2020 journal article

Comparative analysis of cooling energy performance between water-cooled VRF and conventional AHU systems in a commercial building

APPLIED THERMAL ENGINEERING, 170.

By: B. Seo n, Y. Yoon n, B. Yu*, S. Cho n & K. Lee*

author keywords: Variable refrigerant flow (VRF); EnergyPlus; Matlab; BCVTB; Cooling energy; Water-cooled VRF
UN Sustainable Development Goal Categories
7. Affordable and Clean Energy (Web of Science; OpenAlex)
13. Climate Action (Web of Science)
Source: Web Of Science
Added: April 14, 2020

With recent efforts to minimize the energy consumption of heating, ventilation and air conditioning (HVAC) systems in buildings, the variable refrigerant flow heat pump (VRF-HP) system has drawn much attention, replacing the conventional HVAC system in the market. The VRF-HP system has several advantages, such as enhancing the aesthetics of buildings, reducing installation costs and offering high technology products. Although various studies relevant to VRF-HP systems are currently in progress, the evaluation of quantitative energy based on the actual performance information of such systems is still insufficient because it is difficult to accurately reflect various factors affecting their inherent heating and cooling performance in a simulation environment during the design stage.
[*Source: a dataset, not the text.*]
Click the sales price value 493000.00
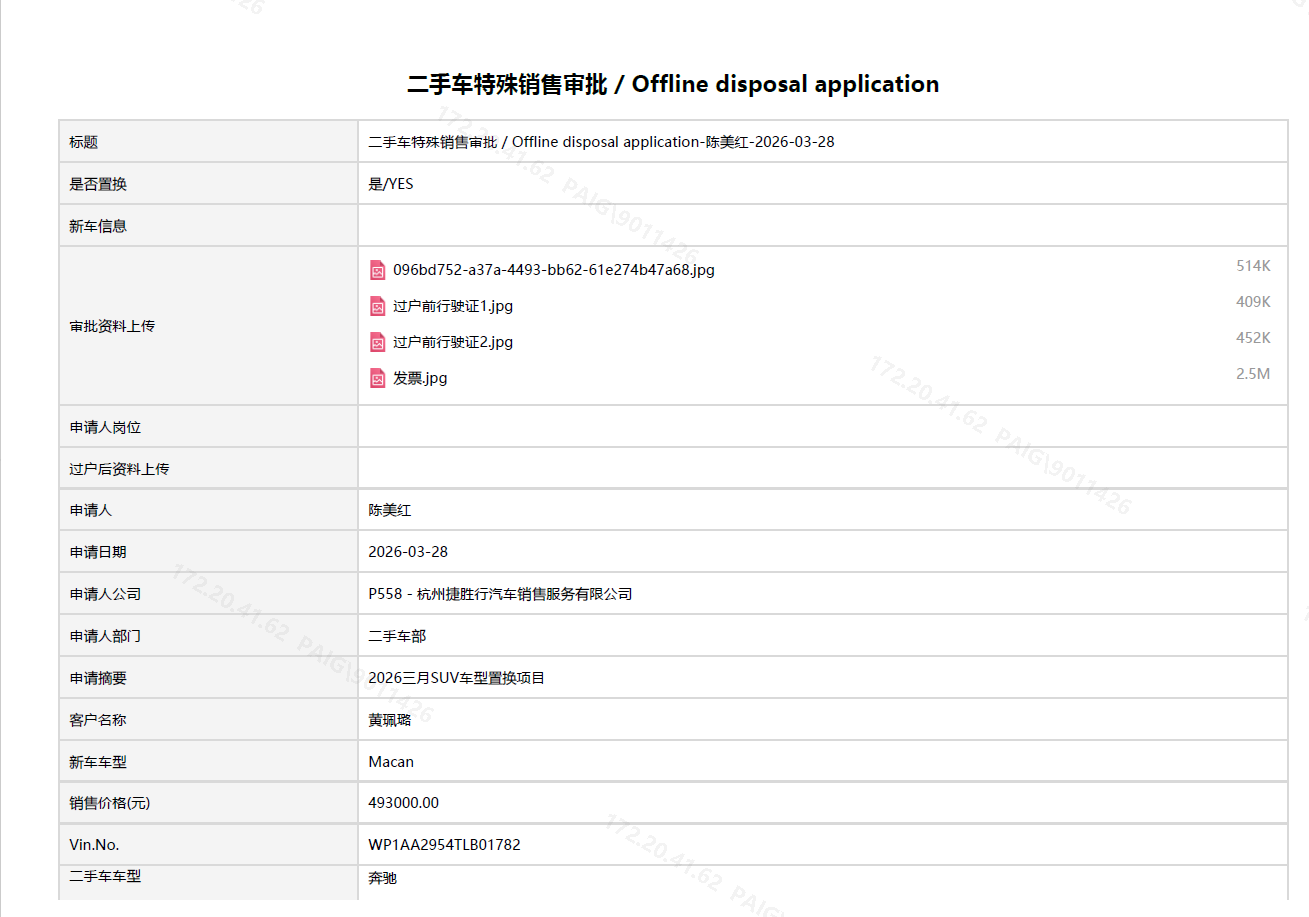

To obtain reliable results for this study, a water-cooled VRF-HP system equipped with a direct expansion air handling unit (DX-AHU) was selected from among various types of VRF-HP systems, and a standardized heating and cooling performance curve in diverse temperatures and part-load conditions based on the heating and cooling field measurement catalog performance data was developed. This paper aims to conduct a comparative assessment of the cooling energy performance between a water-cooled VRF-HP system and a chiller based conventional AHU system through co-simulation between EnergyPlus, MATLAB, and BCVTB after an extensive validation and calibration process. The results indicate that the water-cooled VRF-HP system can reduce cooling energy by up to 15% compared with the chiller based conventional AHU system.